Question: once we make a zoom out sequence how do we extract the raw iteration data (if we have written our own program insted of using the movie maker)?
You can find the source here:
http://www.fractalforums.com/index.php?topic=18725.0It's not updated since a while but this format is not changed. Function CFraktalSFT::OpenMapB in file fraktal_sft.cpp opens a kfb file.
Basically the file contains two tables, one integer table with iteration count values, and a float table with smooth coefficients.
I will update the source eventually.
Noobish question: Is there any real difference between Nanoscope and Kalles Fraktaler 2? KF works under wine (except the cursor feature, which is really minor), making it cross-platform in a sense. Any other advantages of Nano?
Is wine on Mac? Cool if so.
I've learned a lot from what Paul written about Nanoscope, it has been a big inspiration.
I am the implementator, not the inventor.
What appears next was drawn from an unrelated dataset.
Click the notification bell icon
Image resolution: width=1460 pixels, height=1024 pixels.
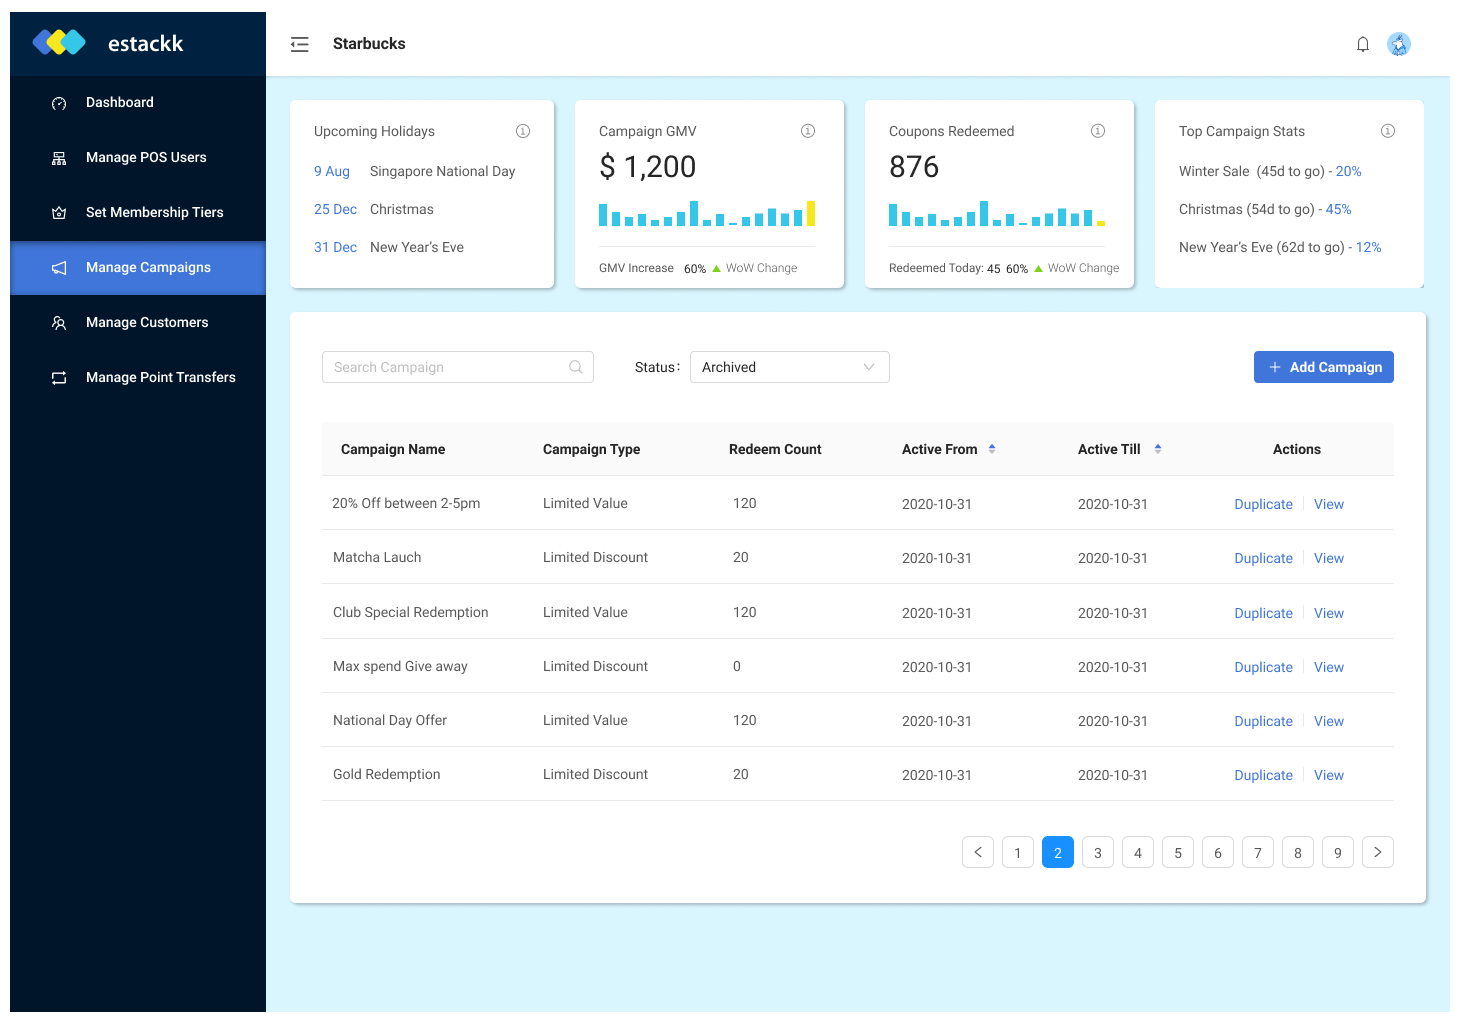(1362, 44)
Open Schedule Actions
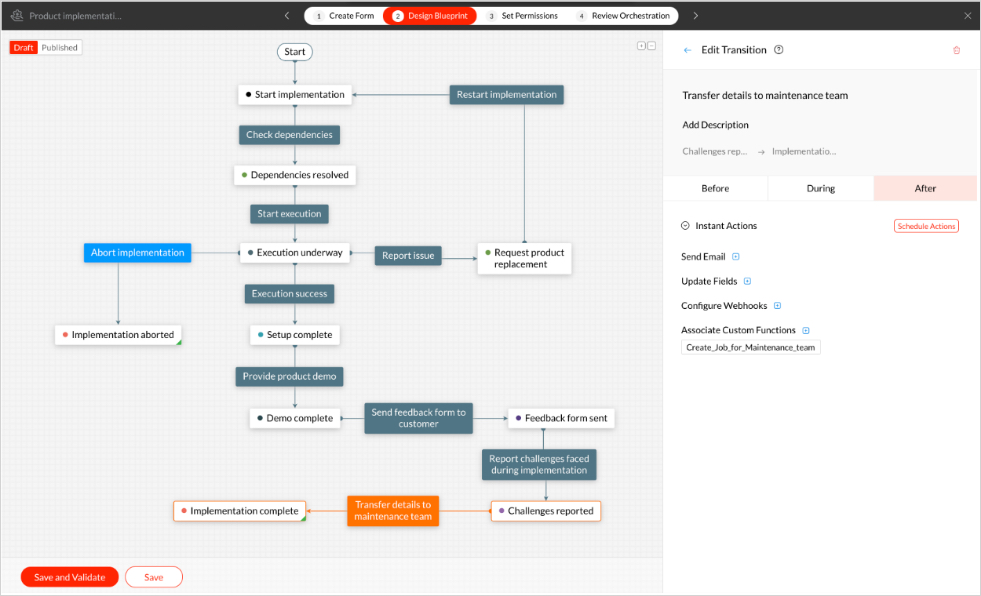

I clutter up the forum with all my buggy versions while others may want to do the proper programs before each release

But this is too much fun to resist, and we are breaking new lands, so we have learned a lot on the way.
Excellent! The first location I tried ended up with a rather boggling 30-40 references around the final minibrot, but they don't all do that, and the resulting images look very nice.
I have one small remaining issue with 2.4.* as compared with earlier versions; on zoom-in, the automatic maximum iteration estimate doesn't seem to be working quite as well as it used to, meaning that I have to manually increase the maximum by a factor of at least 4 instead of 2 to see the shape of the final minibrot, and also I'm more likely to see black areas off-center in the early stages of a zoom-in. Is this a necessary trade-off for the better glitch-fixing? If so, I can learn to live with it.

Thanks! No, no trade-offs on this was necessary. Maybe I tried to slim that and I should restore it because I also find it annoying when it happens too often.